**TEXT BLOCK:**
-- Opening Marker --
MacDonald would find herself on the national scene again in 1995. She would represent Prince Edward Island at the 1995 Scott Tournament of Hearts. Along with veteran skip Kim Dolan at third, the team would find success finishing fourth in round robin with an 8–3 record. They would eventually lose the 3-4 page playoff game to Alberta's Cathy Borst. MacDonald would return to the Scott two more times in the 1990s once in 1997 where the team finished with a 5–6 record, and again in 1999, where they would finish with a 6–5 record.

===2003–2009===

MacDonald would join up with world junior champion Suzanne Gaudet, as her third, as well as with her sister Robyn MacPhee, who was playing second. The team would defeat Kathy O'Rourke in the Provincials playdowns and would represent Prince Edward Island at the 2003 Scott Tournament of Hearts. They would find great success, finishing 10–1 in round robin play, enough to secure first place. They would lose the 1-2 page playoff game to team Canada's Colleen Jones, and would have a chance to move forward in the semi-final. The team however would lose 5–6 to Newfoundland's Cathy Cunningham, finishing in third place.

In 2004 after a falling out with Gaudet, MacDonald and her sister would leave to form their own team. They would advance to the semi-final of the provincial playdowns, but would lose to Gaudet. In 2005 modifying their line up, adding Shelly Bradley to third, MacDonald would go undefeated in the provincials to win and advance to the 2005 Scott Tournament of Hearts. They would only finish with a 4–7 record.

MacDonald's team would once again change in 2006, her sister, Robyn MacPhee, would take a year off from curling, while Shelly Bradley would form her own team. MacDonald would join Kathy O'Rourke, as her third, but would be unsuccessful winning provincials in 2006, 2007 and 2008. In 2009, after playing with Gaudet for the 2007 and 2008 seasons, Robyn MacPhee, would rejoin MacDonald, this time throwing fourth stones, while MacDonald threw third, and called the game. They would win the provincial title, and advance to the 2009 Scotties Tournament of Hearts. They would finish in a tie for fourth place and face team Canada's Jennifer Jones, where they would lose the tiebreaker giving up a steal of 1 in the extra end.
-- Closing Marker --
**EXERCISE DATA:**
-- Opening Marker --
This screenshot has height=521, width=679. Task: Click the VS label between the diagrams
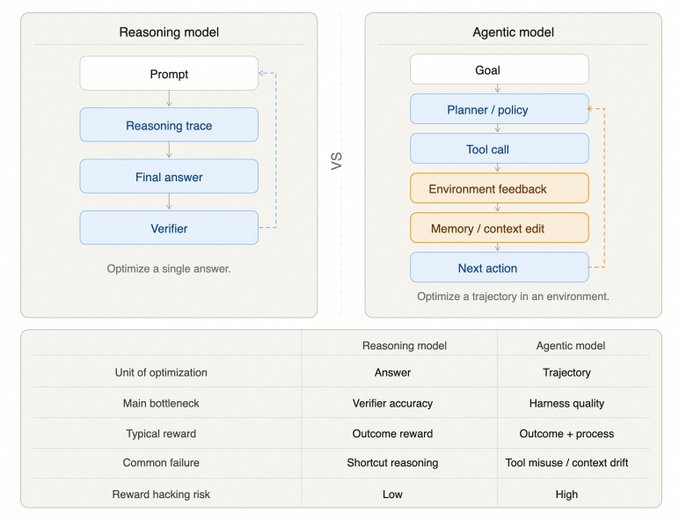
-- Closing Marker --
**BRIEF A:**
In the text about MacDonald's curling career, what was her team's round robin record at the 2003 Scott Tournament of Hearts?
**BRIEF B:**
Extend the text about MacDonald's curling career by picking up after its final sentence.
The material above is separate from the curling text.

**REPLY A:**
10–1

**REPLY B:**
===2010–current===

MacDonald would add Kim Dolan to her team in 2010, but would fail to qualify in the provincials. In 2011 MacDonald's sister would once again leave the team to play with Suzanne Birt. Dolan would take over as skip, while MacDonald would move to third. Once again the team would fail to qualify in the provincials.

In 2010, MacDonald playing third for Robert Campbell (skip), Robbie Doherty (second) and Jackie Reid (lead), would win the Prince Edward Island provincial mixed championship. The team advance to the 2011 Canadian Mixed Curling Championship, where they would finish with a 10–1 record, and advance to the final. They would play Manitoba in the final, where they would win the Canadian Mixed Championship. MacDonald and Campbell would advance to the 2011 World Mixed Doubles Curling Championship where they would finish with a 4–3 record, failing to qualify for the playoffs.

At the 2012 Prince Edward Island Scotties Tournament of Hearts, MacDonald, along with Dolan, would win the provincial championship. She would defeat defending campion Suzanne Birt in round robin, three time junior champion Sarah Fullerton in the semi-final and four time junior champion Meaghan Hughes in the final. MacDonald and team would finish round robin with a 3–8 record at the 2012 Scotties Tournament of Hearts. Dolan and lead Nancy Cameron, both announced their retirement from the game, leaving MacDonald looking for a new team. Although her sister Robyn as decided to take a year off from curling, MacDonald noted she really enjoys playing with her and would like to do so again in the future.

MacDonald would win her second Prince Edward Island provincial mixed championship in March 2012. Playing third for Robert Campbell (skip), along with Robbie Doherty (second) and Jackie Reid (lead), the team would win their second provincial in two years and will compete at the 2013 Canadian Mixed Curling Championship.

==Personal life==
MacDonald was married in the summer of 2010. She has one child. She works as a pediatric nurse at Queen Elizabeth Hospital.